Start of INFORMATION

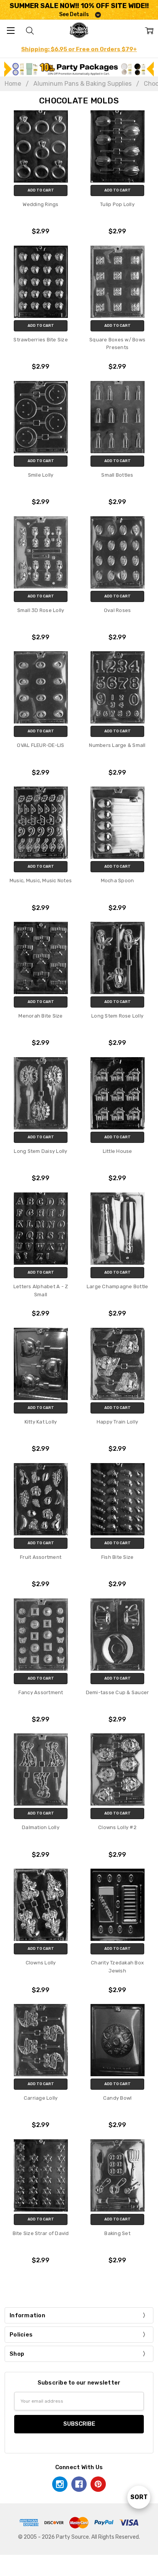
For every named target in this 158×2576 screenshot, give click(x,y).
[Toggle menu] (10, 30)
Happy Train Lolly (117, 1422)
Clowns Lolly (41, 1963)
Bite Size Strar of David (41, 2233)
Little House (117, 1151)
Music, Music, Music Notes (41, 880)
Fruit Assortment (40, 1557)
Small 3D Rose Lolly (40, 610)
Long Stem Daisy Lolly (40, 1151)
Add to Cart (41, 190)
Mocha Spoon (117, 880)
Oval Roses (117, 610)
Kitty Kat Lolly (41, 1422)
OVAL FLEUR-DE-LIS (40, 745)
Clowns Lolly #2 (117, 1827)
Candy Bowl (117, 2098)
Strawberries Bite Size (40, 340)
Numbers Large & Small (117, 745)
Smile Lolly (41, 475)
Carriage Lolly (41, 2098)
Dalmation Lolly (40, 1827)
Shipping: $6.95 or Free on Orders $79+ (79, 49)
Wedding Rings (40, 204)
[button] (79, 69)
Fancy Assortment (40, 1692)
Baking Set (117, 2233)
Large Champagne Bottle (117, 1286)
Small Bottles (117, 475)
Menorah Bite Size (40, 1016)
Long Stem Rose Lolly (117, 1016)
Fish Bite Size (117, 1557)
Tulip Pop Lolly (117, 204)
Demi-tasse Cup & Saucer (117, 1692)
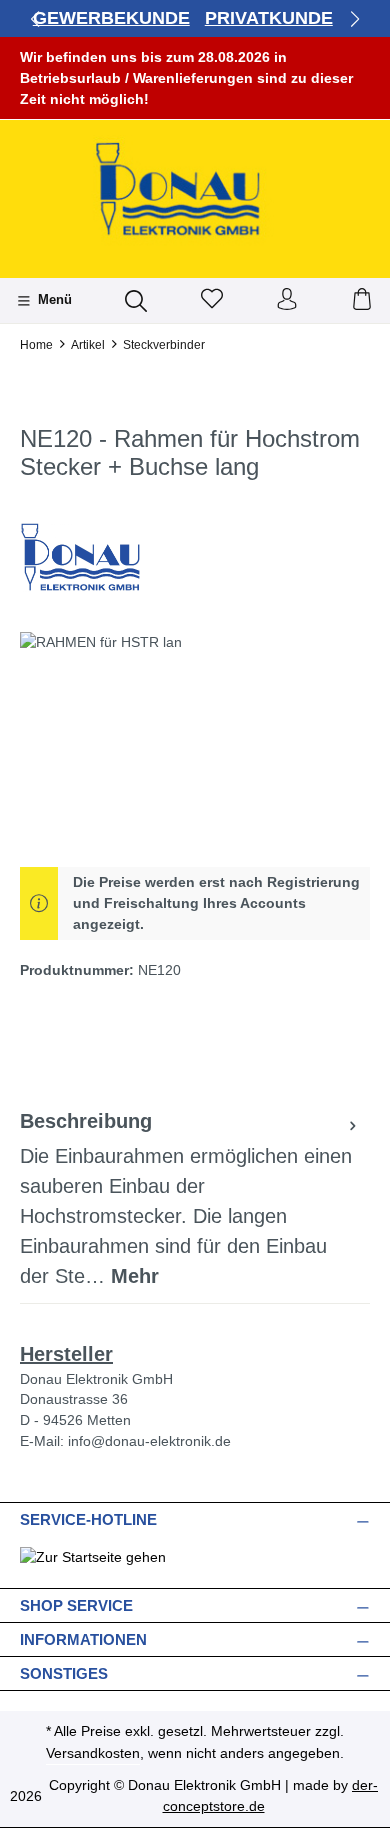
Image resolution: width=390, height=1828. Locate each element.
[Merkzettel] (212, 300)
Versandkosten (93, 1753)
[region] (195, 744)
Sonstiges (64, 1673)
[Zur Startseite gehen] (195, 191)
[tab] (190, 1199)
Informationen (83, 1639)
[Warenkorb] (362, 300)
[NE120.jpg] (195, 744)
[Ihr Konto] (287, 300)
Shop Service (76, 1605)
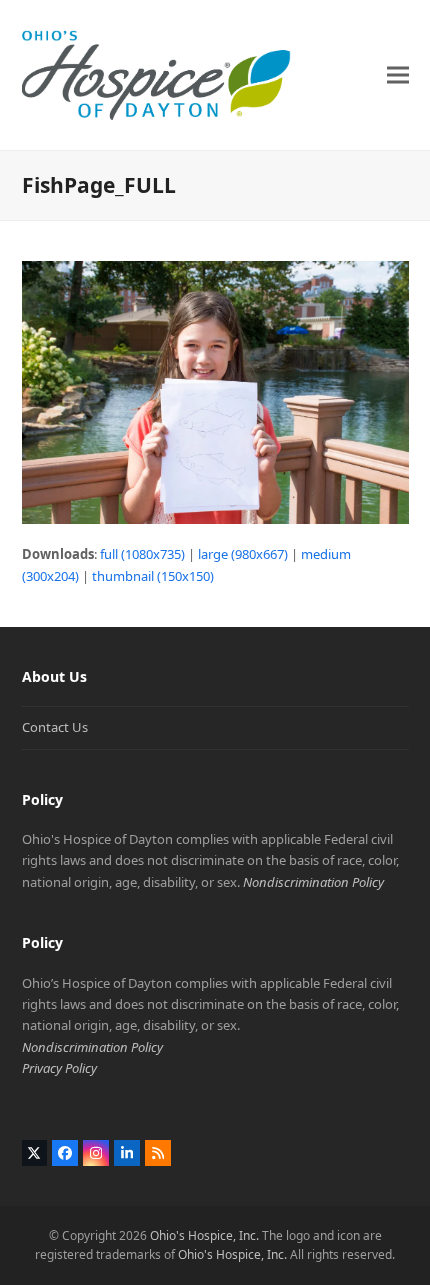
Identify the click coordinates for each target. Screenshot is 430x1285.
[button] (398, 74)
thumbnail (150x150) (153, 576)
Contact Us (55, 727)
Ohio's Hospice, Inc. (204, 1235)
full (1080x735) (142, 554)
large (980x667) (243, 554)
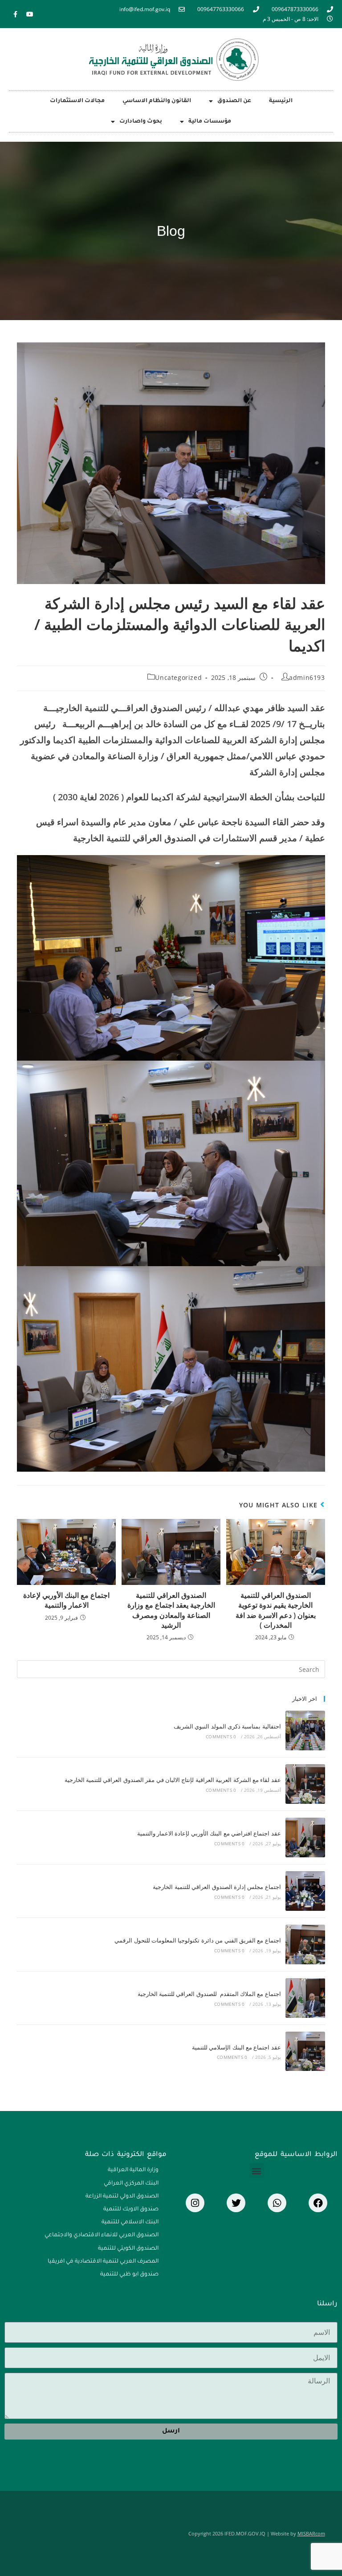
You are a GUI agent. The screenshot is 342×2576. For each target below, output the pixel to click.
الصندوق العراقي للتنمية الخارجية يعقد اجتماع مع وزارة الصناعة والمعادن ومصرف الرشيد (171, 1610)
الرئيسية (281, 101)
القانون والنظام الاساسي (156, 101)
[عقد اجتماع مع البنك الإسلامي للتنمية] (305, 2051)
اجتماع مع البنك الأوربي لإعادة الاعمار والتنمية (66, 1600)
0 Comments (221, 1736)
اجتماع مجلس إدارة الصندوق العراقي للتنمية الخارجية (217, 1887)
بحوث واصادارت (140, 122)
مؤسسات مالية (209, 122)
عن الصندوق (234, 101)
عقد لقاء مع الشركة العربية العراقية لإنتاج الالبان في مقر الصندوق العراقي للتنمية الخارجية (173, 1780)
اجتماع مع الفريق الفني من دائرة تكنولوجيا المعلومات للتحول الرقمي (197, 1940)
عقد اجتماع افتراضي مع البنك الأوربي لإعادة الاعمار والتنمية (209, 1833)
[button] (256, 2170)
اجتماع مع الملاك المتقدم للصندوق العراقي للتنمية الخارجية (209, 1994)
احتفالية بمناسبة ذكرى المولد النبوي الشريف (227, 1726)
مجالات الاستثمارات (77, 101)
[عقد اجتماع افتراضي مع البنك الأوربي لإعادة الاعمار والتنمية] (305, 1837)
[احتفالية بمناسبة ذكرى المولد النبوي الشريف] (305, 1730)
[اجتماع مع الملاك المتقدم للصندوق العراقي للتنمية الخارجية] (305, 1998)
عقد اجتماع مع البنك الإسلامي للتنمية (236, 2047)
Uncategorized (178, 677)
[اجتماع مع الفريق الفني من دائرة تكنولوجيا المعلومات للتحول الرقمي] (305, 1944)
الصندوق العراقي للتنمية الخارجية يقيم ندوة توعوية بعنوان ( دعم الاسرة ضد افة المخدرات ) (276, 1610)
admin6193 (307, 677)
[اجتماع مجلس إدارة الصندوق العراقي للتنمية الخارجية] (305, 1891)
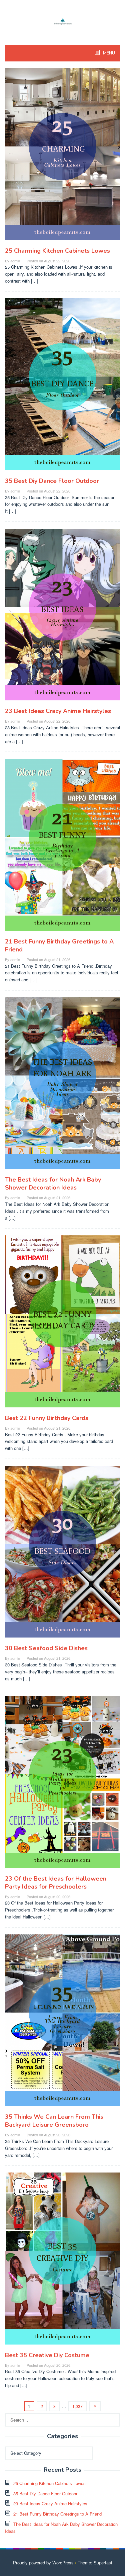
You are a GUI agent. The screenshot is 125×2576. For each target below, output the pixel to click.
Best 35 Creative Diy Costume (47, 2355)
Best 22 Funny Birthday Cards (46, 1418)
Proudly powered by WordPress (43, 2562)
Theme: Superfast (95, 2562)
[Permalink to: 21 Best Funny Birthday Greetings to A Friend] (62, 847)
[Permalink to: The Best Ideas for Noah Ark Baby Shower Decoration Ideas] (62, 1086)
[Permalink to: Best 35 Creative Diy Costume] (62, 2261)
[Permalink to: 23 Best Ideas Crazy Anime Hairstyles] (62, 617)
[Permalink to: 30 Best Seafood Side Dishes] (62, 1554)
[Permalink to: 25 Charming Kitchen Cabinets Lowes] (62, 156)
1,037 (77, 2406)
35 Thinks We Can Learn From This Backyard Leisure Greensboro (54, 2121)
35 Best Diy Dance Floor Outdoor (52, 481)
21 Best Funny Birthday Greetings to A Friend (57, 2514)
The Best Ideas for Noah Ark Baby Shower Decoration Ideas (53, 1184)
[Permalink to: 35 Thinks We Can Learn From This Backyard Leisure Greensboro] (62, 2023)
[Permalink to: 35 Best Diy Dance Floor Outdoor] (62, 387)
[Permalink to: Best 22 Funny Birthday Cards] (62, 1324)
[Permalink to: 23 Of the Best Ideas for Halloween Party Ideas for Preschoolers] (62, 1785)
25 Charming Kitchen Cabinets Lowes (57, 251)
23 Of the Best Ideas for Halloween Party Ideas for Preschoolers (55, 1883)
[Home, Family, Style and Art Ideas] (63, 21)
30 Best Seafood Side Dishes (46, 1648)
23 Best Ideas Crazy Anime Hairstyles (58, 711)
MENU (108, 53)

End of INFORMATION

> _WORK TASK_
Copy exactly, without pictures, the lines above from the one with "Shipping: $6.95 or" down to the one with "عن الصندوق (234, 101)", inclusive.

> _SOLUTION FOR THIS EXERCISE_
Shipping: $6.95 or Free on Orders $79+ (79, 49)
Wedding Rings (40, 204)
[button] (79, 69)
Fancy Assortment (40, 1692)
Baking Set (117, 2233)
Large Champagne Bottle (117, 1286)
Small Bottles (117, 475)
Menorah Bite Size (40, 1016)
Long Stem Rose Lolly (117, 1016)
Fish Bite Size (117, 1557)
Tulip Pop Lolly (117, 204)
Demi-tasse Cup & Saucer (117, 1692)
Image resolution: width=390, height=1828. Locate each element.
[Merkzettel] (212, 300)
Versandkosten (93, 1753)
[region] (195, 744)
Sonstiges (64, 1673)
[Zur Startseite gehen] (195, 191)
[tab] (190, 1199)
Informationen (83, 1639)
[Warenkorb] (362, 300)
[NE120.jpg] (195, 744)
[Ihr Konto] (287, 300)
Shop Service (76, 1605)
Identify the click coordinates for each target. Screenshot is 430x1285.
[button] (398, 74)
thumbnail (150x150) (153, 576)
Contact Us (55, 727)
Ohio's Hospice, Inc. (204, 1235)
full (1080x735) (142, 554)
large (980x667) (243, 554)
You are a GUI agent. The screenshot is 342×2576. For each target below, output the pixel to click.
الصندوق العراقي للتنمية الخارجية يعقد اجتماع مع وزارة الصناعة والمعادن ومصرف الرشيد (171, 1610)
الرئيسية (281, 101)
القانون والنظام الاساسي (156, 101)
[عقد اجتماع مع البنك الإسلامي للتنمية] (305, 2051)
اجتماع مع البنك الأوربي لإعادة الاعمار والتنمية (66, 1600)
0 Comments (221, 1736)
اجتماع مجلس إدارة الصندوق العراقي للتنمية الخارجية (217, 1887)
بحوث واصادارت (140, 122)
مؤسسات مالية (209, 122)
عن الصندوق (234, 101)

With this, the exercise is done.